Sin embargo, la paz y la tranquilidad que han acompañado a estos miembros de la creación de Dios durante siglos, así como a innumerables otros en toda Tanzania y Uganda, se ven recientemente amenazados por un ambicioso oleoducto que podría causar un daño sin precedentes a nuestra casa común y que ha llevado al Papa Francisco y a la Iglesia Católica a hacer una denuncia profética de la misma.

¿Qué es el EACOP?

El Oleoducto de África Oriental (EACOP por sus siglas en inglés) es una propuesta de oleoducto de 1.443 kilómetros que, de completarse, sería el oleoducto de crudo calentado más largo del mundo. El oleoducto comienza en Hoima (Uganda) y termina en el puerto de Tanga (Tanzania). En medio, atraviesa parques nacionales, bosques, reservas y tierras de cultivo. El oleoducto, aún en construcción, ya ha desplazado a miles de agricultores y ha puesto en peligro sus medios de vida. Tiene el potencial de causar un daño similar a millones de ugandeses y tanzanos.

El oleoducto se está construyendo en un momento en el que los científicos están aumentando los decibelios de la alarma sobre la crisis climática, y después de que la Agencia Internacional de la Energía haya pedido que no se realicen nuevos proyectos con combustibles fósiles si el mundo quiere alcanzar las emisiones netas cero en 2050. Se espera que el oleoducto EACOP genere hasta 34 millones de toneladas de emisiones de carbono al año.

«La Iglesia católica se une a los pueblos de Uganda y Tanzania para denunciar el proyecto EACOP y pedir a los dos gobiernos que estudien la posibilidad de invertir en proyectos que estén en línea con la preservación y el cuidado de nuestra casa común, los pobres y la economía», dijo el padre Joshtrom Kureethadam, coordinador del sector de Ecología y Creación del Dicasterio para el Servicio del Desarrollo Humano Integral.

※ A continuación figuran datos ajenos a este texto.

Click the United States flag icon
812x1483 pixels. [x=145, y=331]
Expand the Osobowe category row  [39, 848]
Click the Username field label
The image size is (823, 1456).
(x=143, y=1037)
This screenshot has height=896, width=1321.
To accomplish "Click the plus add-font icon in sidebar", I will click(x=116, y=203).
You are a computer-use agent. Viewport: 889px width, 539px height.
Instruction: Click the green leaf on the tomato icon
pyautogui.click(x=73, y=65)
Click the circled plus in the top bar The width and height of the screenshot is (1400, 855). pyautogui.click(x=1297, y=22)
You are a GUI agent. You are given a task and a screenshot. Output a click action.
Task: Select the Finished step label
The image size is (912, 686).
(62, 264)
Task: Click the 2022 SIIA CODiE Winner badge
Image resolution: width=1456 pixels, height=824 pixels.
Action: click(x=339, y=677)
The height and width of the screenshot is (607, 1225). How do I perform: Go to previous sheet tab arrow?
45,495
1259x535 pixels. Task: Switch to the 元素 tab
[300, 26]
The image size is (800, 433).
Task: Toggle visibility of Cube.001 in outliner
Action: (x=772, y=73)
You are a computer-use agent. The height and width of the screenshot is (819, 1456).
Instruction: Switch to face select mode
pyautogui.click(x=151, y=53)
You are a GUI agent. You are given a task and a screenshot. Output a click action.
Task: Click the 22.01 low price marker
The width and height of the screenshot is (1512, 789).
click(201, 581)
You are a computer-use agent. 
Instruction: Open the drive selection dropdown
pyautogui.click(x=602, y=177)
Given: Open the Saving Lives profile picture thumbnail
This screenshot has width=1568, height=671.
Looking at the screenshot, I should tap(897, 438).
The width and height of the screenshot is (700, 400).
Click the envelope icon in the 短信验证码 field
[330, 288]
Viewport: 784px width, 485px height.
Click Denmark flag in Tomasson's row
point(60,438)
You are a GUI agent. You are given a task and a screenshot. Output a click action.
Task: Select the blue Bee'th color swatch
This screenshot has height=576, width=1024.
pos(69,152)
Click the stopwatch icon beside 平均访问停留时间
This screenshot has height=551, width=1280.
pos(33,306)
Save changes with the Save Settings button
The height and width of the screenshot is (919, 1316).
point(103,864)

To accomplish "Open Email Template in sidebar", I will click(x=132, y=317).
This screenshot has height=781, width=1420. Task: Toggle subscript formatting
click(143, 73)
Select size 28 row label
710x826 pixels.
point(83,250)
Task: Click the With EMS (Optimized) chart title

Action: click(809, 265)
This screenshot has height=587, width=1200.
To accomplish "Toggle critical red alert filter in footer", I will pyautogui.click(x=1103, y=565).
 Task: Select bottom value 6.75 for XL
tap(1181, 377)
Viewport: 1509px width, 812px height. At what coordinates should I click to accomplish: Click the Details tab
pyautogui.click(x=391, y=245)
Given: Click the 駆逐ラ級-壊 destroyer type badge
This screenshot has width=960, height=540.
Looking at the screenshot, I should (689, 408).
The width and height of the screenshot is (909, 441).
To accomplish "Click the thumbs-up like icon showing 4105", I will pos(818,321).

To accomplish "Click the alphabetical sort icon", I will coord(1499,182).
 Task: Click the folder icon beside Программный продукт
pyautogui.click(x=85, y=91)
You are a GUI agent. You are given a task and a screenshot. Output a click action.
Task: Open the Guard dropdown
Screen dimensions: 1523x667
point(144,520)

«A las instituciones multinacionales que todavía apoyan y promueven el uso del carbón, el petróleo y el gas en los países emergentes de África y de todo el mundo, ya es hora de que destinen esos fondos al sector de las energías renovables. Las energías renovables tienen el potencial de impulsar grandes economías, crear puestos de trabajo sostenibles y reducir las enormes facturas de electricidad que conlleva la excesiva dependencia de los combustibles fósiles”.